→ WHAT IS EXPECTED
Restate the entries below without a single change.

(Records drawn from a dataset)
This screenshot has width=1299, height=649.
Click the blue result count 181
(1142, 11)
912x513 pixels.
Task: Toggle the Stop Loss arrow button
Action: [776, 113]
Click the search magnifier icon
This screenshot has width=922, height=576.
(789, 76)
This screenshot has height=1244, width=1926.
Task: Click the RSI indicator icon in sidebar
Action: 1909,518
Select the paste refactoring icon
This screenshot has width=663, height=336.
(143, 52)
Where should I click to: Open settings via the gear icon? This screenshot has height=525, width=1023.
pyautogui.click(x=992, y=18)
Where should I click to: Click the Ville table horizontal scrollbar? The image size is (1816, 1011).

→ EXERCISE OUTPUT
This screenshot has width=1299, height=649.
Click the blue result count 181
(1142, 11)
912x513 pixels.
Task: Toggle the Stop Loss arrow button
Action: [776, 113]
Click the search magnifier icon
This screenshot has width=922, height=576.
(789, 76)
This screenshot has height=1244, width=1926.
Task: Click the RSI indicator icon in sidebar
Action: 1909,518
Select the paste refactoring icon
This screenshot has width=663, height=336.
(143, 52)
Where should I click to: Open settings via the gear icon? This screenshot has height=525, width=1023.
pyautogui.click(x=992, y=18)
Where should I click to: Click the Ville table horizontal scrollbar? The image size is (1816, 1011).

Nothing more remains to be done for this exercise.